Work order
Pull each line containing "Your" out of the data and copy it.
======== Supplied data ========
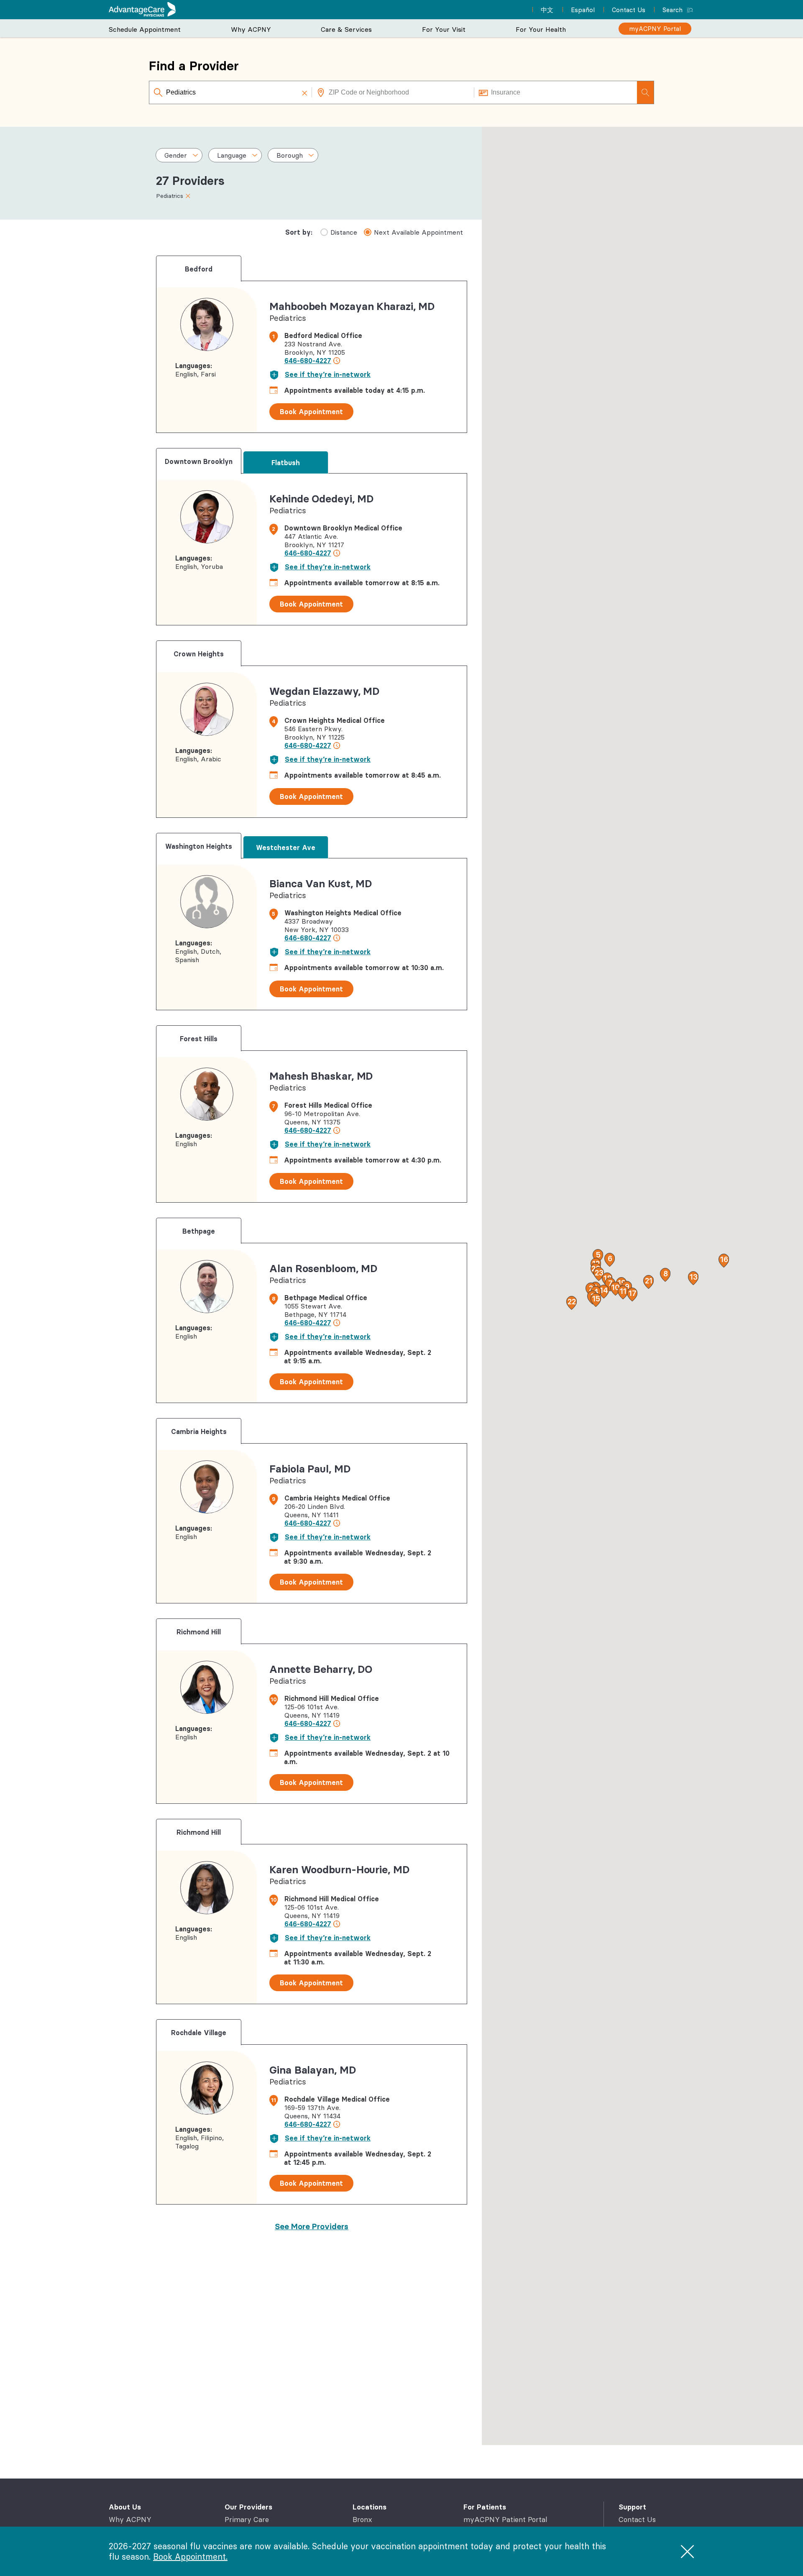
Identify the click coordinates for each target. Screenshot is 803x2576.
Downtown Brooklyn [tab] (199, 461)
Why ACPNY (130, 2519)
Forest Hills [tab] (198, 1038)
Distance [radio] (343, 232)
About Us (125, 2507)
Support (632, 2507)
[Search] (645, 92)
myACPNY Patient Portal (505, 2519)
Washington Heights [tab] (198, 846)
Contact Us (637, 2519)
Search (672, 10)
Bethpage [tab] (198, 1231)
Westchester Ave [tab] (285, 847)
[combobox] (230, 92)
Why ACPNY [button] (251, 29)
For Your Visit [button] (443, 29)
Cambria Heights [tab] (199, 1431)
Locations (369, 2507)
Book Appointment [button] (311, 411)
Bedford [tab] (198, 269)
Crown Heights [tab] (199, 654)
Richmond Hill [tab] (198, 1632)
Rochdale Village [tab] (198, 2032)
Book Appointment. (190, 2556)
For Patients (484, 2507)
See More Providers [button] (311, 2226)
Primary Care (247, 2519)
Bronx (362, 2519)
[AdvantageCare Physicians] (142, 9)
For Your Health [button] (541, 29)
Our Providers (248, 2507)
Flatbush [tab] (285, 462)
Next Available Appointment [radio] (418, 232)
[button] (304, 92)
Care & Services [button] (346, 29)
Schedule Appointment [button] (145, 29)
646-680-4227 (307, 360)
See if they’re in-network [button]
========
Solution for this problem
For Your Visit [button] (443, 29)
For Your Health [button] (541, 29)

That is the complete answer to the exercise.